Per buona parte del 2017, EURUSD è stato in una fase di accumulazione, con un’avanzata stabile nel canale rialzista con massimi e minimi crescenti. Nel corso dell’estate comunque questo trend si è esaurito e l’Euro ha iniziato a scendere. Il momentum rialzista ha raggiunto il suo apice in luglio e mentre la coppia ha continuato il suo avanzamento nel mese di agosto, una divergenza negativa in fase di formazione ha indicato che il momentum rialzista stesse rallentando. Tra la fine di agosto e l’inizio di settembre, un testa e spalle ribassista si è formato con un lapidario doji sul massimo.

Negli ultimi giorni, EURUSD si è mosso decisamente in ribasso. La coppia ha rotto il canale di supporto e ha completato il testa e spalle scendendo sotto 1.19 $ e ha continuato a scendere, superando anche la media mobile a 50 periodi Il momentum ribassista è stato confermato dall’RSI che è sceso sotto 50.

La coppia ha trovato inizialmente il suo supporto vicino a 1.1685 $ ma un primo tentativo di rimbalzo è stato contenuto dalla media mobile a 50 periodi vicino a 1.1845 $. Questa azione conferma la recente rottura e suggerisce che il recente rally potrebbe essere un rimbalzo tecnico nel quadro di un ribasso.

 

Analisi Fondamentale

L’avanzata dell’euro è sembrato essere guidato da una serie di fattori, tra cui il miglioramento dell’economia nell’eurozona, un dollaro calante e speculazioni che la BCE continui a ridurra il suo programma di QE.

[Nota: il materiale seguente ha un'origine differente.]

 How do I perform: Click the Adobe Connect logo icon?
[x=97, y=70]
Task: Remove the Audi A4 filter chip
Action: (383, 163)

I recenti movimenti suggeriscono però che i fattoiri politici restino la chiave per l’euro. L’avanzamento nel corso della prima parte dell’anno si è verificato nella misura in cui  le forze euroscettiche in Olanda e Francia sono state sconfitte e gli operatori si aspettavano che una larga vittoria per Angela Merkel avrebbe aumentato la stabilità politica dell’eurozona.

Invece sembrerebbe che il vaso di Pandora dell’instabilità politica sia stato nuovamente aperto. Non è una coincidenza che la rottura ribassista sia avvenuta dopo che il partito di Angela Merkel ha vinto ma con il risultato più basso dalla fine degli anni 40. Allo stesso tempo, il partito euroscettico in Germania ha fatto  molto meglio di quanto  atteso, raggiungendo il 12% dei voti. Questo significa che gli oppositori dello status quo hanno subito una discesa all’inizio dell&rsquo anno, ma non sono stati sconfitti. Questo potrebbe essere particolarmente significativo dal momento che il Movimento Cinque Stelle in Italia ha annunciato il suo candidato come primo ministro.

I risultati in Germania hanno obbligato gli operatori a porre maggiore attenzione al referendum per l’indipendenza della Catalogna del primo ottobre. Il governo federale spagnolo ha provato a cancellare il voto chiudendo i seggi elettorali e arrestando i leader regionali. Non è chiaro se il risultato del voto abbia qualche valore oppure no, ma questi risultati rappresentano una sfida per la parte perdente. Questo fatto ha creato una situazione potenzialmente volatile.